190' --datadir '/var/lib/mysql/' --parent '29986' --mysqld-args --wsrep_start_position=00000000-0000-0000-0000-000000000
000:-1: 3 (No such process)
2021-02-10 19:30:28 0 [ERROR] WSREP: Failed to read uuid:seqno and wsrep_gtid_domain_id from joiner script.
2021-02-10 19:30:28 3 [Note] WSREP: SST received
2021-02-10 19:30:28 3 [Note] WSREP: SST received: 00000000-0000-0000-0000-000000000000:-1
2021-02-10 19:30:28 0 [Note] WSREP: Joiner monitor thread ended with total time 601 sec
2021-02-10 19:30:28 2 [ERROR] WSREP: Application received wrong state:
Received: 00000000-0000-0000-0000-000000000000
Required: ab5dc5b8-5414-11ea-8dc3-c6f77e135d98
2021-02-10 19:30:28 2 [ERROR] WSREP: Application state transfer failed. This is unrecoverable condition, restart require
d.
2021-02-10 19:30:28 2 [Note] WSREP: ReplicatorSMM::abort()
2021-02-10 19:30:28 2 [Note] WSREP: Closing send monitor...
2021-02-10 19:30:28 2 [Note] WSREP: Closed send monitor.
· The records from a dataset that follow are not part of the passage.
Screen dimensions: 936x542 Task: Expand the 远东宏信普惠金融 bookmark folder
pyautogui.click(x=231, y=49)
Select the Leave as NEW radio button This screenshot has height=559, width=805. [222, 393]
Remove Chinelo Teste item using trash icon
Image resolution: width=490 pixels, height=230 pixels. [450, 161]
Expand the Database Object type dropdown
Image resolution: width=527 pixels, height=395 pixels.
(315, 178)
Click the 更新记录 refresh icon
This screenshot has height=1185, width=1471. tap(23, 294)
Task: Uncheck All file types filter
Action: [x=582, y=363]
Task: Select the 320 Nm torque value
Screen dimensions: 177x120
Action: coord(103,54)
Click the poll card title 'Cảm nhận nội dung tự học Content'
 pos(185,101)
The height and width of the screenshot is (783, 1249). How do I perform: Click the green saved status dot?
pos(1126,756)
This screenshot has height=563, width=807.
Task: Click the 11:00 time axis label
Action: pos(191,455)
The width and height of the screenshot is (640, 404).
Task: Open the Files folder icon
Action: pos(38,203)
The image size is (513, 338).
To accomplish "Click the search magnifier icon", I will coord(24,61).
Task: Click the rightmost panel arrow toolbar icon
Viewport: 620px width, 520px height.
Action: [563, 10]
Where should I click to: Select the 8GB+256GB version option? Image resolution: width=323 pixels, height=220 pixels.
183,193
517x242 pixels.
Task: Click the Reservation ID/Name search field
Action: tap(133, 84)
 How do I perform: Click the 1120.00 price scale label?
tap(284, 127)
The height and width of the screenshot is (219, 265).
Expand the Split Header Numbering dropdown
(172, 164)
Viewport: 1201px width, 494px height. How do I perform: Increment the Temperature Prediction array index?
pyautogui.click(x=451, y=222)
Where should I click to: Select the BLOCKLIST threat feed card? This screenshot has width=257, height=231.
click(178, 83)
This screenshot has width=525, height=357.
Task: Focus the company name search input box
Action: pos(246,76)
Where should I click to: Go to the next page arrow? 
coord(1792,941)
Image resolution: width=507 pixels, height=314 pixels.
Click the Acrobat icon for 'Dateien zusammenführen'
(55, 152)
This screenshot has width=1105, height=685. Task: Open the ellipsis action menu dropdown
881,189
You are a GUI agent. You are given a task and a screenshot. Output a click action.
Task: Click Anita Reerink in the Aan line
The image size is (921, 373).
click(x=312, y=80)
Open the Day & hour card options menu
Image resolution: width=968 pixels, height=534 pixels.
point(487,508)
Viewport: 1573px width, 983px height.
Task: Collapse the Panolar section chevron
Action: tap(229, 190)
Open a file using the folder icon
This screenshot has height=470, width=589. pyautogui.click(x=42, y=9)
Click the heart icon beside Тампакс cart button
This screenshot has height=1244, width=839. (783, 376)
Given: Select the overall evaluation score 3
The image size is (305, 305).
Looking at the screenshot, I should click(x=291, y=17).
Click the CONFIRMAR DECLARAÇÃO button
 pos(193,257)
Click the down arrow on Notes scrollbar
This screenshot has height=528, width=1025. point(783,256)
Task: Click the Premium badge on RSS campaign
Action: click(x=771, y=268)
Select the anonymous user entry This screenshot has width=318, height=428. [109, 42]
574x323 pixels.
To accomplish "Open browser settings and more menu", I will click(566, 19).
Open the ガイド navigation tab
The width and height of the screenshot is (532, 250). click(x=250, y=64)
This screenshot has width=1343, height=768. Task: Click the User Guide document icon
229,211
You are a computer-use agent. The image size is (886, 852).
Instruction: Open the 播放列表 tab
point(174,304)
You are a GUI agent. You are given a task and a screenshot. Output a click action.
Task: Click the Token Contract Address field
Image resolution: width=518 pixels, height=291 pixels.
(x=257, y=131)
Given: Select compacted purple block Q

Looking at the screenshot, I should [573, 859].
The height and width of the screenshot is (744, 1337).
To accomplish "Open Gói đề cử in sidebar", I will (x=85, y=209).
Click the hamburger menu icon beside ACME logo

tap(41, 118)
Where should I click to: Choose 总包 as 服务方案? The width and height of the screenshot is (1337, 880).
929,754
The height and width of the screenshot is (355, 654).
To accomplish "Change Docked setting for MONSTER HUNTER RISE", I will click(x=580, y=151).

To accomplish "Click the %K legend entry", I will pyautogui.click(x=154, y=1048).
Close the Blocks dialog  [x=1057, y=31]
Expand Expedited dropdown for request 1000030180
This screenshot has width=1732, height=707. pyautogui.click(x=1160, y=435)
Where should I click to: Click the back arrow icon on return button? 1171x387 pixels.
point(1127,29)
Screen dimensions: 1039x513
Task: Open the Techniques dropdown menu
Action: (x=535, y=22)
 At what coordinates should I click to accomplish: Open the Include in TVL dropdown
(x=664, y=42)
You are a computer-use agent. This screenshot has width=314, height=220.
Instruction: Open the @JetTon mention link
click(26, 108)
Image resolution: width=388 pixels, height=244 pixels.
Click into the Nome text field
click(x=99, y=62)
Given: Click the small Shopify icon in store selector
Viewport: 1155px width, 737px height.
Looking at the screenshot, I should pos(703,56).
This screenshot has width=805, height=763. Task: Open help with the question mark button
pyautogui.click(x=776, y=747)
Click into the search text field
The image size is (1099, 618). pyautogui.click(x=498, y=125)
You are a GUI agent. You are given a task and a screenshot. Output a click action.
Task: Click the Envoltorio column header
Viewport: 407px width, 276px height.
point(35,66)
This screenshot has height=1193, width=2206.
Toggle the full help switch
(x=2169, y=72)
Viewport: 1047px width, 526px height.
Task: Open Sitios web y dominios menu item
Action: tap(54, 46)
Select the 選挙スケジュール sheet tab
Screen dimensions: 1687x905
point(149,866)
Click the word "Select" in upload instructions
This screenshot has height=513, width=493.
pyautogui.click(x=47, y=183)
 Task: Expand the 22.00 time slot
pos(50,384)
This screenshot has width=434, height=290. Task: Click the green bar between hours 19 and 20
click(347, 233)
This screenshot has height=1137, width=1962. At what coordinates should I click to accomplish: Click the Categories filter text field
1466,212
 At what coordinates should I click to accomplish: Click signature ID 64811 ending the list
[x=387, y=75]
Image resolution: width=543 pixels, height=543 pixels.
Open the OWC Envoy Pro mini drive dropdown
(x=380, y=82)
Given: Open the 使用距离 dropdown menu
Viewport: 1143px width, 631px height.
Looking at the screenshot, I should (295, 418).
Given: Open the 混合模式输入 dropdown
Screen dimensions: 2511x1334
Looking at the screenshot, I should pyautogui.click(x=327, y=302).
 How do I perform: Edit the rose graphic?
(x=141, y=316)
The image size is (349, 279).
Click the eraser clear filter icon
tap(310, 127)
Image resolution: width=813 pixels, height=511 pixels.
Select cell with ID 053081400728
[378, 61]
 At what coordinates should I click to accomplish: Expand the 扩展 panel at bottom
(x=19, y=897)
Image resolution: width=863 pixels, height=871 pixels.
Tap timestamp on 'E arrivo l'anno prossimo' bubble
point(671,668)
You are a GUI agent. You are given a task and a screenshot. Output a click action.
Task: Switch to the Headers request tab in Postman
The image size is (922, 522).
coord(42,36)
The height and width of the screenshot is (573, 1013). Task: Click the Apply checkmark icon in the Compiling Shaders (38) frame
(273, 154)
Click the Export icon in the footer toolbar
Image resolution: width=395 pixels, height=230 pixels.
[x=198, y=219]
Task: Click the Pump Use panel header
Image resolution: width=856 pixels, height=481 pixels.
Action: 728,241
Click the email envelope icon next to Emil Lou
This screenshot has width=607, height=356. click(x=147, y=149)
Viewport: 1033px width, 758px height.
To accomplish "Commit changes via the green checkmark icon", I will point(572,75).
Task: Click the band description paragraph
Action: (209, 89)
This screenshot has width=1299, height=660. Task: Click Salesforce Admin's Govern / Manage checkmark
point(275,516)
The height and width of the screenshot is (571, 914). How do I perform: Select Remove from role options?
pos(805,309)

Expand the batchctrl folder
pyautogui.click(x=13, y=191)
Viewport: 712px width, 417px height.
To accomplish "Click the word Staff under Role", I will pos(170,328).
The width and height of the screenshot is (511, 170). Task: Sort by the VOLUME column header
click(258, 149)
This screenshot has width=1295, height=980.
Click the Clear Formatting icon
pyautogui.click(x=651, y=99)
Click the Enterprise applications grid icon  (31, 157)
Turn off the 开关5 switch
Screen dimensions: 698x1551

2021-02-10 19:30:28 2 [Note] WSREP: gcomm: terminating thread
Donor:
2021-02-10 19:30:36 0 [Note] WSREP: Member 2.0 (galera-6) requested state transfer from '*any*'. Selected 0.0 (galera-5)(SYNCED) as donor.
2021-02-10 19:30:36 0 [Note] WSREP: Shifting SYNCED -> DONOR/DESYNCED (TO: 3780880)
2021-02-10 19:30:36 12 [Note] WSREP: Detected STR version: 1, req_len: 49, req: STRv1
2021-02-10 19:30:36 0 [Note] WSREP: 0.0 (galera-5): State transfer to 2.0 (galera-6) complete.
2021-02-10 19:30:36 0 [Note] WSREP: Shifting DONOR/DESYNCED -> JOINED (TO: 3780880)
2021-02-10 19:30:36 0 [Note] WSREP: Member 0.0 (galera-5) synced with group.
2021-02-10 19:30:36 0 [Note] WSREP: Shifting JOINED -> SYNCED (TO: 3780880)
2021-02-10 19:30:36 2 [Note] WSREP: Server galera-5 synced with group
The configuration across galera-4,galera-5, and galera-6 are identical so I’m not reasonably confident it’s not a configuration issue (although I may be proven wrong). The other nodes had default start timeouts and did not encounter any issues. I have extended the timeout to 1800 seconds and it still fails.
This specific error seems to be uncommon. Where should be looking?